**** The data ****

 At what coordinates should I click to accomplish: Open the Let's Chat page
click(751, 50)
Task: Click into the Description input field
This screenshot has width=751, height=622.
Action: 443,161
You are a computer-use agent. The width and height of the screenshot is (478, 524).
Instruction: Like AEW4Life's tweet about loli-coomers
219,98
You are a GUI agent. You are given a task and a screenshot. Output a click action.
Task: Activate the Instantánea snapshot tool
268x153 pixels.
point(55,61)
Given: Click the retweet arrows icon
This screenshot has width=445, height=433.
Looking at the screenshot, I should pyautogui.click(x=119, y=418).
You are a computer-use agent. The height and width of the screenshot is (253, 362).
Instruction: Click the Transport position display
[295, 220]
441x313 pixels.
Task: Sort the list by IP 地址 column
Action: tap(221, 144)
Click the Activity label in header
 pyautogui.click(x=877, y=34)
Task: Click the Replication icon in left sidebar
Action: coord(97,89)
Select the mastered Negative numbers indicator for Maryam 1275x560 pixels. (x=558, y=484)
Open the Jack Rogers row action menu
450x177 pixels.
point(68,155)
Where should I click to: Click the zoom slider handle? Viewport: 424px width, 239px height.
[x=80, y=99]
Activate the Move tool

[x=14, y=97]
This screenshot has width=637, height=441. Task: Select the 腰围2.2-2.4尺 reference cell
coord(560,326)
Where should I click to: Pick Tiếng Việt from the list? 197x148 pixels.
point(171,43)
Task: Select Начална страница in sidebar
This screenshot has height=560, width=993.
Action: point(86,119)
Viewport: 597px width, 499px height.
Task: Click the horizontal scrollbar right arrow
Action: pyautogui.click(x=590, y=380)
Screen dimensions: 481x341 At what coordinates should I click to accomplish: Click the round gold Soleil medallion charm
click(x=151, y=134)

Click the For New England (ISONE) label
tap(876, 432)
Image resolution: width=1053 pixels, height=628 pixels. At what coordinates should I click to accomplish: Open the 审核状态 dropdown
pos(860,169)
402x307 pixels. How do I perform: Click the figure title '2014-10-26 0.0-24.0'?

****

→ **Short task**
Rewrite all the data above as a Markdown table with one row per line and blank lines left out. Put the row number in a column named No. and the line itself in a column named Line.

→ **Reply**
| No. | Line |
|---|---|
| 1 |  At what coordinates should I click to accomplish: Open the Let's Chat page |
| 2 | click(751, 50) |
| 3 | Task: Click into the Description input field |
| 4 | This screenshot has width=751, height=622. |
| 5 | Action: 443,161 |
| 6 | You are a computer-use agent. The width and height of the screenshot is (478, 524). |
| 7 | Instruction: Like AEW4Life's tweet about loli-coomers |
| 8 | 219,98 |
| 9 | You are a GUI agent. You are given a task and a screenshot. Output a click action. |
| 10 | Task: Activate the Instantánea snapshot tool |
| 11 | 268x153 pixels. |
| 12 | point(55,61) |
| 13 | Given: Click the retweet arrows icon |
| 14 | This screenshot has width=445, height=433. |
| 15 | Looking at the screenshot, I should pyautogui.click(x=119, y=418). |
| 16 | You are a computer-use agent. The height and width of the screenshot is (253, 362). |
| 17 | Instruction: Click the Transport position display |
| 18 | [295, 220] |
| 19 | 441x313 pixels. |
| 20 | Task: Sort the list by IP 地址 column |
| 21 | Action: tap(221, 144) |
| 22 | Click the Activity label in header |
| 23 |  pyautogui.click(x=877, y=34) |
| 24 | Task: Click the Replication icon in left sidebar |
| 25 | Action: coord(97,89) |
| 26 | Select the mastered Negative numbers indicator for Maryam 1275x560 pixels. (x=558, y=484) |
| 27 | Open the Jack Rogers row action menu |
| 28 | 450x177 pixels. |
| 29 | point(68,155) |
| 30 | Where should I click to: Click the zoom slider handle? Viewport: 424px width, 239px height. |
| 31 | [x=80, y=99] |
| 32 | Activate the Move tool |
| 33 | [x=14, y=97] |
| 34 | This screenshot has width=637, height=441. Task: Select the 腰围2.2-2.4尺 reference cell |
| 35 | coord(560,326) |
| 36 | Where should I click to: Pick Tiếng Việt from the list? 197x148 pixels. |
| 37 | point(171,43) |
| 38 | Task: Select Начална страница in sidebar |
| 39 | This screenshot has height=560, width=993. |
| 40 | Action: point(86,119) |
| 41 | Viewport: 597px width, 499px height. |
| 42 | Task: Click the horizontal scrollbar right arrow |
| 43 | Action: pyautogui.click(x=590, y=380) |
| 44 | Screen dimensions: 481x341 At what coordinates should I click to accomplish: Click the round gold Soleil medallion charm |
| 45 | click(x=151, y=134) |
| 46 | Click the For New England (ISONE) label |
| 47 | tap(876, 432) |
| 48 | Image resolution: width=1053 pixels, height=628 pixels. At what coordinates should I click to accomplish: Open the 审核状态 dropdown |
| 49 | pos(860,169) |
| 50 | 402x307 pixels. How do I perform: Click the figure title '2014-10-26 0.0-24.0'? |